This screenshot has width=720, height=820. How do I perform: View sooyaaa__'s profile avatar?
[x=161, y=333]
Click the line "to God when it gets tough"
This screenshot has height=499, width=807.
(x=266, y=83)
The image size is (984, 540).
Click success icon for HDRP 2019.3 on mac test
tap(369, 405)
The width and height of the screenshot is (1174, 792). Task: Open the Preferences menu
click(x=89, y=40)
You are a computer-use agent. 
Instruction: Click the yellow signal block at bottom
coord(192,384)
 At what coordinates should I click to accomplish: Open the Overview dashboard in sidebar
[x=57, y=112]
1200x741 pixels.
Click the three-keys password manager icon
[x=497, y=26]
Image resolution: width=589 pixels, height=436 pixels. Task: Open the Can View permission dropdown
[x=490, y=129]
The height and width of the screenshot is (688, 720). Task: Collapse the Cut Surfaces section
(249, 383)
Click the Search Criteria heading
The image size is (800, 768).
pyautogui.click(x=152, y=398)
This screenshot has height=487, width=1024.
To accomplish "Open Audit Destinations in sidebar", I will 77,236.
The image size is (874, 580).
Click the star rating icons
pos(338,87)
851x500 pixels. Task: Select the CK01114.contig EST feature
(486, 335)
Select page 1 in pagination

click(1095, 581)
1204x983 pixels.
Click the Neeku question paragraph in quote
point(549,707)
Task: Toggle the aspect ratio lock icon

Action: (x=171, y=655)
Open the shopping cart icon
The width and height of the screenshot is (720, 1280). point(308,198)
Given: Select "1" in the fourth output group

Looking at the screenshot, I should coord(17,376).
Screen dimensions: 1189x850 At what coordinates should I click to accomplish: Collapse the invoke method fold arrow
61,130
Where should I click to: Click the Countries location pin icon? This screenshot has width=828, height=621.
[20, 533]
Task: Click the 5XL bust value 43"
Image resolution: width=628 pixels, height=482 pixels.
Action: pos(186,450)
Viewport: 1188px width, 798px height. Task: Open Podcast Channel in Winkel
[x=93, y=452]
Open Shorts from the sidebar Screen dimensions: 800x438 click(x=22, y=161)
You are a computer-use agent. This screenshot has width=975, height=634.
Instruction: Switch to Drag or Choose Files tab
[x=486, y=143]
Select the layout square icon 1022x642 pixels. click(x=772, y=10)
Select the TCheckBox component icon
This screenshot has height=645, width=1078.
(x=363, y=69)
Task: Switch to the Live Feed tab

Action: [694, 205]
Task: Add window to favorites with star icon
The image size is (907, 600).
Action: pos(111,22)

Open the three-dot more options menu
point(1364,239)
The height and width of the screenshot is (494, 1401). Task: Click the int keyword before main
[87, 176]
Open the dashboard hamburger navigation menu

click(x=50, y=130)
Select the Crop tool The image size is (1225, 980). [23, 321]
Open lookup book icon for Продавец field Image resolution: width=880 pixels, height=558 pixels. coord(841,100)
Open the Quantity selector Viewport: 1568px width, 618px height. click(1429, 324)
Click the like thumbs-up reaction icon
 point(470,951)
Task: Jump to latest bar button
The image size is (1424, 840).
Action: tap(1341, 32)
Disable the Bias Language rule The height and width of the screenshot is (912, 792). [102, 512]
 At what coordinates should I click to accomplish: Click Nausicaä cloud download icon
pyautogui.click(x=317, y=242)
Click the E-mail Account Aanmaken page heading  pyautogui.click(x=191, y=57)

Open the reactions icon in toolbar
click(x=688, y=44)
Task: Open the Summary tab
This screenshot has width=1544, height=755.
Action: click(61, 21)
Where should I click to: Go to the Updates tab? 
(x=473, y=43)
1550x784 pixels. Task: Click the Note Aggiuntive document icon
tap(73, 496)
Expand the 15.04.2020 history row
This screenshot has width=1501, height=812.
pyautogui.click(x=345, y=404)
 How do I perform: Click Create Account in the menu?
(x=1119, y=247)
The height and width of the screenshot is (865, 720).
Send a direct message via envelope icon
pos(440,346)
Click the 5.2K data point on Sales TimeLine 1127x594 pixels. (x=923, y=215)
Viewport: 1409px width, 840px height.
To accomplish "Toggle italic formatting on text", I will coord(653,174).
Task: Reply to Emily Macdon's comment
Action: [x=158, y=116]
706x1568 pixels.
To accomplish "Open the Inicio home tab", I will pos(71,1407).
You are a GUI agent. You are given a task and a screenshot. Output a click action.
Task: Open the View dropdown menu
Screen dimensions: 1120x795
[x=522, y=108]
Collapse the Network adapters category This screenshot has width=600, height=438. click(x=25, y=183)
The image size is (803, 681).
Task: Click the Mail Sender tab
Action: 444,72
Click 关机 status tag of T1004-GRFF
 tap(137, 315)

EXERCISE OBJECTIVE:
Every record in the listing above is to be copied exactly.

TASK RESPONSE:
This screenshot has width=720, height=820. How do I perform: View sooyaaa__'s profile avatar?
[x=161, y=333]
Click the line "to God when it gets tough"
This screenshot has height=499, width=807.
(x=266, y=83)
The image size is (984, 540).
Click success icon for HDRP 2019.3 on mac test
tap(369, 405)
The width and height of the screenshot is (1174, 792). Task: Open the Preferences menu
click(x=89, y=40)
You are a computer-use agent. 
Instruction: Click the yellow signal block at bottom
coord(192,384)
 At what coordinates should I click to accomplish: Open the Overview dashboard in sidebar
[x=57, y=112]
1200x741 pixels.
Click the three-keys password manager icon
[x=497, y=26]
Image resolution: width=589 pixels, height=436 pixels. Task: Open the Can View permission dropdown
[x=490, y=129]
The height and width of the screenshot is (688, 720). Task: Collapse the Cut Surfaces section
(249, 383)
Click the Search Criteria heading
The image size is (800, 768).
pyautogui.click(x=152, y=398)
This screenshot has height=487, width=1024.
To accomplish "Open Audit Destinations in sidebar", I will 77,236.
The image size is (874, 580).
Click the star rating icons
pos(338,87)
851x500 pixels. Task: Select the CK01114.contig EST feature
(486, 335)
Select page 1 in pagination

click(1095, 581)
1204x983 pixels.
Click the Neeku question paragraph in quote
point(549,707)
Task: Toggle the aspect ratio lock icon

Action: (x=171, y=655)
Open the shopping cart icon
The width and height of the screenshot is (720, 1280). point(308,198)
Given: Select "1" in the fourth output group

Looking at the screenshot, I should coord(17,376).
Screen dimensions: 1189x850 At what coordinates should I click to accomplish: Collapse the invoke method fold arrow
61,130
Where should I click to: Click the Countries location pin icon? This screenshot has width=828, height=621.
[20, 533]
Task: Click the 5XL bust value 43"
Image resolution: width=628 pixels, height=482 pixels.
Action: pos(186,450)
Viewport: 1188px width, 798px height. Task: Open Podcast Channel in Winkel
[x=93, y=452]
Open Shorts from the sidebar Screen dimensions: 800x438 click(x=22, y=161)
You are a computer-use agent. This screenshot has width=975, height=634.
Instruction: Switch to Drag or Choose Files tab
[x=486, y=143]
Select the layout square icon 1022x642 pixels. click(x=772, y=10)
Select the TCheckBox component icon
This screenshot has height=645, width=1078.
(x=363, y=69)
Task: Switch to the Live Feed tab

Action: [694, 205]
Task: Add window to favorites with star icon
The image size is (907, 600).
Action: pos(111,22)

Open the three-dot more options menu
point(1364,239)
The height and width of the screenshot is (494, 1401). Task: Click the int keyword before main
[87, 176]
Open the dashboard hamburger navigation menu

click(x=50, y=130)
Select the Crop tool The image size is (1225, 980). [23, 321]
Open lookup book icon for Продавец field Image resolution: width=880 pixels, height=558 pixels. coord(841,100)
Open the Quantity selector Viewport: 1568px width, 618px height. click(1429, 324)
Click the like thumbs-up reaction icon
 point(470,951)
Task: Jump to latest bar button
The image size is (1424, 840).
Action: tap(1341, 32)
Disable the Bias Language rule The height and width of the screenshot is (912, 792). [102, 512]
 At what coordinates should I click to accomplish: Click Nausicaä cloud download icon
pyautogui.click(x=317, y=242)
Click the E-mail Account Aanmaken page heading  pyautogui.click(x=191, y=57)

Open the reactions icon in toolbar
click(x=688, y=44)
Task: Open the Summary tab
This screenshot has width=1544, height=755.
Action: click(61, 21)
Where should I click to: Go to the Updates tab? 
(x=473, y=43)
1550x784 pixels. Task: Click the Note Aggiuntive document icon
tap(73, 496)
Expand the 15.04.2020 history row
This screenshot has width=1501, height=812.
pyautogui.click(x=345, y=404)
 How do I perform: Click Create Account in the menu?
(x=1119, y=247)
The height and width of the screenshot is (865, 720).
Send a direct message via envelope icon
pos(440,346)
Click the 5.2K data point on Sales TimeLine 1127x594 pixels. (x=923, y=215)
Viewport: 1409px width, 840px height.
To accomplish "Toggle italic formatting on text", I will coord(653,174).
Task: Reply to Emily Macdon's comment
Action: [x=158, y=116]
706x1568 pixels.
To accomplish "Open the Inicio home tab", I will pos(71,1407).
You are a GUI agent. You are given a task and a screenshot. Output a click action.
Task: Open the View dropdown menu
Screen dimensions: 1120x795
[x=522, y=108]
Collapse the Network adapters category This screenshot has width=600, height=438. click(x=25, y=183)
The image size is (803, 681).
Task: Click the Mail Sender tab
Action: 444,72
Click 关机 status tag of T1004-GRFF
 tap(137, 315)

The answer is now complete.